The Happy Medic said...

Get your comments in, "What happened" coming on Jan 1st.

Anonymous said...

Before you hit us with something from out of the blue, let me state what should be an obvious caveat: Every State has differnt laws, and every region (at least in my state) has different protocols. You options may be different. The last one of these calls I did was almost identical to yours except that the family thoguth we would just pronounce and be done. With no DNR, a warm patient, and no witnesses, we had to work it. What we did do was get the medic on the phone to Medical control to try to get a Doctor to allow us to discontinue based on the conditions.

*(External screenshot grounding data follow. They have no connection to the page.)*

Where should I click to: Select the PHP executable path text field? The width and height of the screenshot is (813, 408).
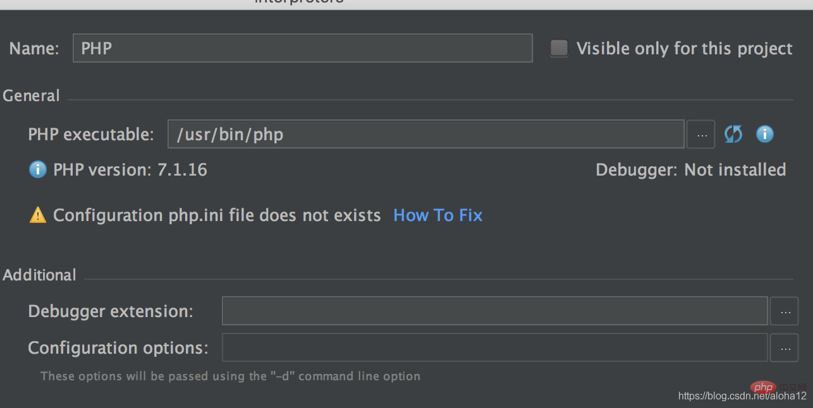tap(426, 134)
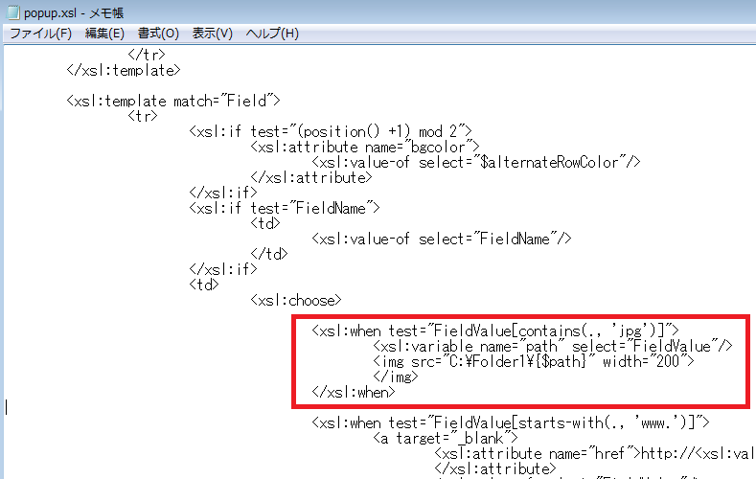
Task: Open the 書式(O) menu
Action: (x=158, y=34)
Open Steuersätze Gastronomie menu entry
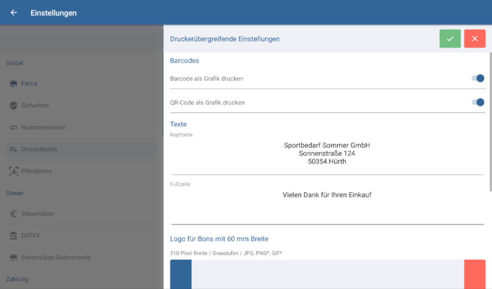This screenshot has height=289, width=492. [x=56, y=257]
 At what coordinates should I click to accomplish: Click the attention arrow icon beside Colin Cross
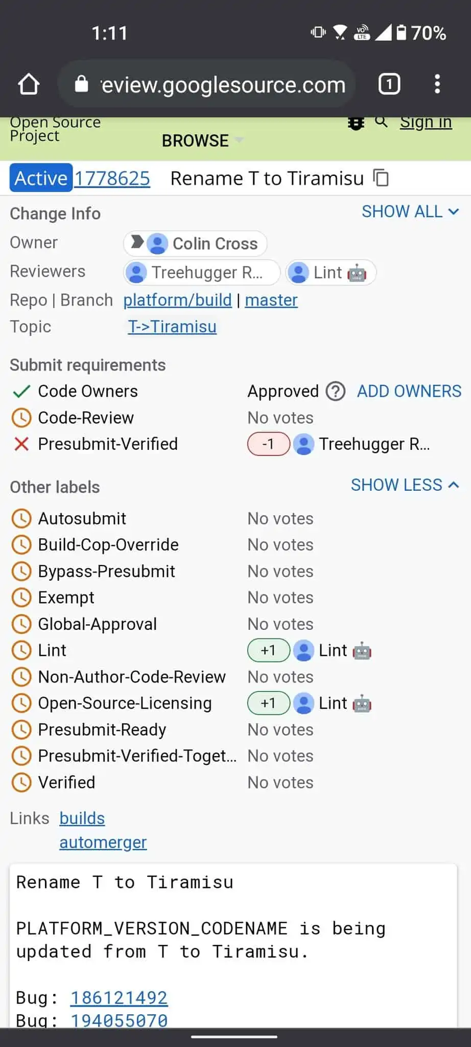click(x=137, y=242)
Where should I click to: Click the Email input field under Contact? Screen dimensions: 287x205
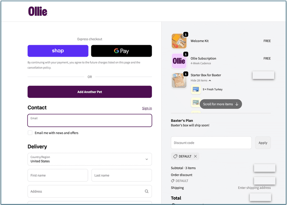90,120
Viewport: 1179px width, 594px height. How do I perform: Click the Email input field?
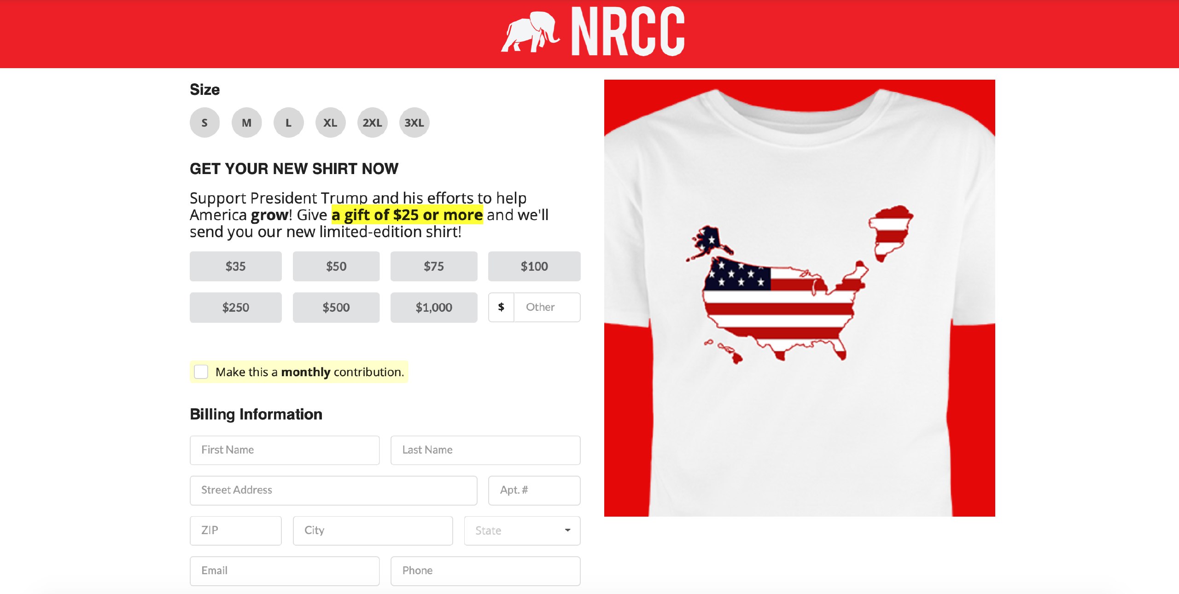click(x=285, y=571)
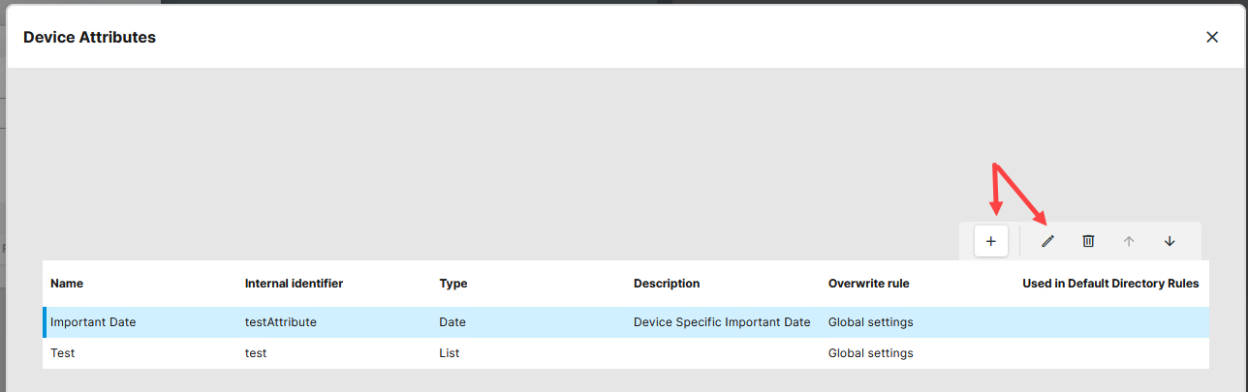Image resolution: width=1248 pixels, height=392 pixels.
Task: Select the Important Date attribute row
Action: [93, 322]
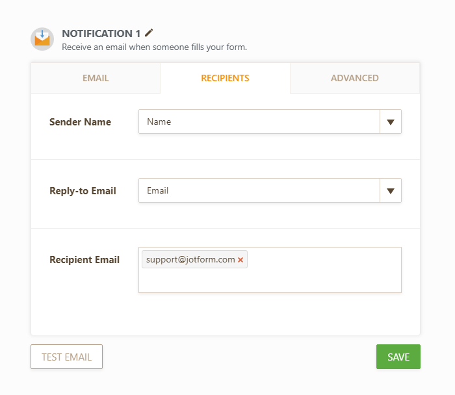This screenshot has height=395, width=455.
Task: Click the envelope notification icon
Action: (42, 39)
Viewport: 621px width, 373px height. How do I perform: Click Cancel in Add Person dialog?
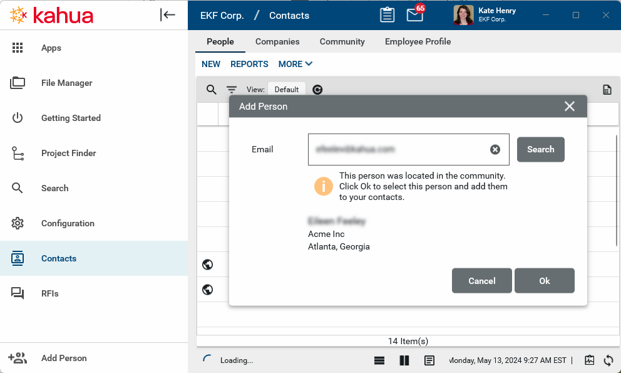481,281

This took longer than everyone hoped, but eventually we were able to stop.
So what you are allowed or expected to do in your state may vary from what the rest of us, in our States, for good or bad, are allowed to do.
By the time you tell us how this went, I won't be a Lt. anymore, so please enlighten us. I'll be up before the sun on 1/1 to see what happened.
Lt. Tom

The Happy Medic said...

Lt Tom,
Every municipality does have their own guidelines, but the basics are always the same. Mainly this topic is to get us all thinking about the weird situations we're in.

MotorCop said...

We all know I'm no medic. Having said that, I'm gonna go ahead and compare it to the court and/or custody orders I deal with. If there's no lawful order with a judge's signature (not your lame ass attorney's letterhead), you don't get what you want. That is to say, no DNR, HM's gotta do his job.